Assim se vê que, contra a ideia liberalóide de democracia universal e intemporal, a realidade constrói o conceito de democracia historicamente determinado. Nesta hipótese podemos adotar o conceito expresso por Bresser-Pereira em recente artigo na FSP (5.11.12). A ‘democracia’ norte-americana é ‘uma democracia parada no tempo’.
Essa democracia – que tem muito a invejar ao sistema eleitoral do Brasil e – isto mesmo – da Venezuela (a lisura do processo eleitoral venezuelano foi elogiada, inclusive, pelo Instituto Carter) – é um confuso processo indireto, sobre o qual incidem diversas legislações, pois cada Estado pode ter seu próprio sistema. O povo não elege seu presidente, mas delegados a um Colégio que pode escolher o Presidente contra a vontade da maioria do eleitorado expressa nas urnas. Trata-se de processo arcaico, no qual sobrevivem, contemporaneamente, voto em cédulas de papel e apuração manual, ao lado de um sistema de urnas e totalização eletrônicas. Lembram-se das apurações na primeira eleição de Bush?

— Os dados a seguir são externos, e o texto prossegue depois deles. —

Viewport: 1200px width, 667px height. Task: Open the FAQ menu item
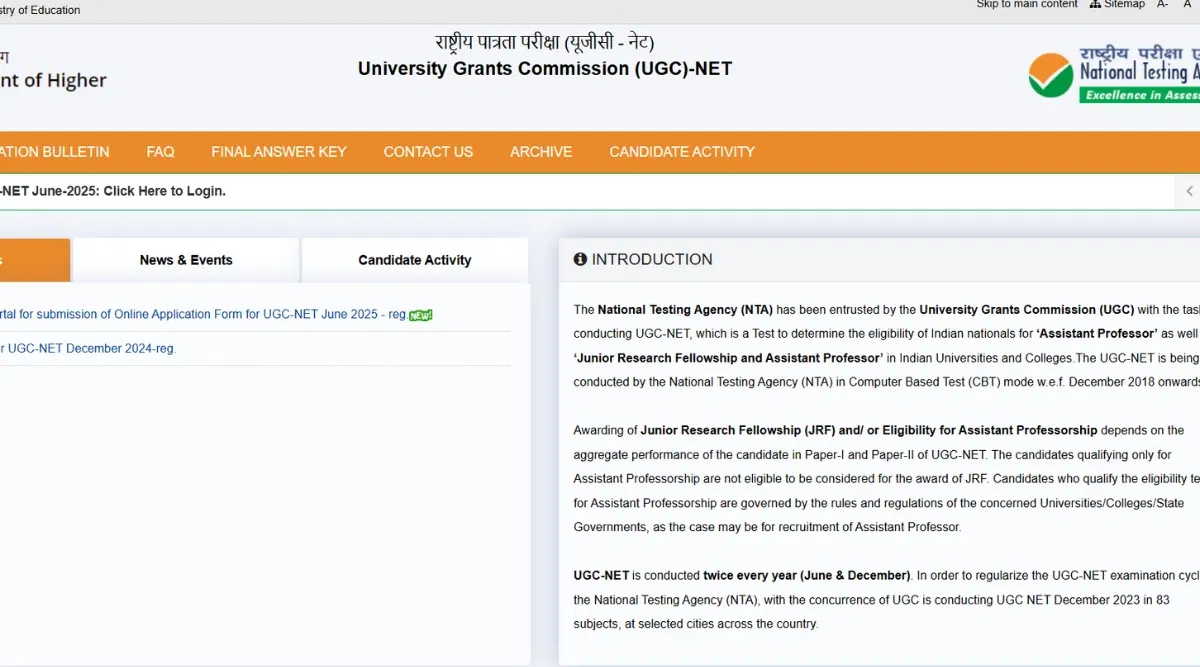pos(160,152)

O sistema majoritário faz com que o candidato que tiver obtido o maior número de votos em um Estado carregue consigo todos os votos a que a unidade federativa tem direito no Colégio, qualquer que tenha sido a diferença (em outros termos: o eleitor pode votar no candidato A e ter seu voto contabilizado para o candidato B), assim, aquele candidato que tiver o maior número de votos em todo o país não é necessariamente o eleito, como ocorreu com Al Gore, em 2000.
O processo brasileiro
A crítica ao processo norte-americano é bom pano de fundo para uma discussão, sempre bem-vinda, sempre necessária, sobre nossa própria experiência, nesses poucos anos de democracia representativa pós ditadura militar. O qual vem avançando, positivamente, a cada eleição. Um dos méritos a destacar são os programas anuais gratuitos de rádio e de televisão, e, principalmente, os programas, igualmente gratuitos para os partidos (mas, como aqueles, pagos, pelo Erário, às emissoras) do período eleitoral.
Contrastando com a estadunidense, que enseja a hegemonia do poder econômico, nossa experiência é exitosa, barateando o custo das campanhas e assegurando um mínimo de acesso dos candidatos aos veículos eletrônicos, ainda que gozando de tempos abusivamente díspares (eis um ponto a ser aperfeiçoado). Mas a questão fundamental, é o financiamento público exclusivo das campanhas em todos os níveis, que se pode completar com outras medidas, como a unificação dos pleitos, e a exigência de renúncia ao mandato do parlamentar que aceitar cargo no Executivo.
Esta pode ser uma boa pauta para o Congresso pós-Cachoeira.
As prioridades deles
Ao escolher a periferia da China como cenário de sua primeira viagem internacional, o Obama reeleito dá eloquente indicador daquela que será a prioridade da Casa Branca até pelo menos 2017: a Ásia Oriental, para onde já deslocara navios de sua Marinha de guerra. Ao desafio auto-imposto de contrapor-se à influência da China (agora com um Partido Comunista renovado e esfingético), Obama terá de administrar a crescente crise do Oriente, onde os dirigentes de Israel, de quem os EUA são guarda-costas atômicos, hoje como ontem, parecem não ter limites em sua ação genocida. Essas notícias, porém, trazem boas novas para a América Latina e o Brasil. Preocupados com outros objetivos, maiores, os EUA não terão tempo de voltar-se para nosso Continente que, assim, poderá continuar em paz, em desenvolvimento e avançando em seu processo democrático.
Aproveitemos.
Roberto Amaral é cientista político, ex-ministro da Ciência e Tecnologia e membro da direção nacional do PSB.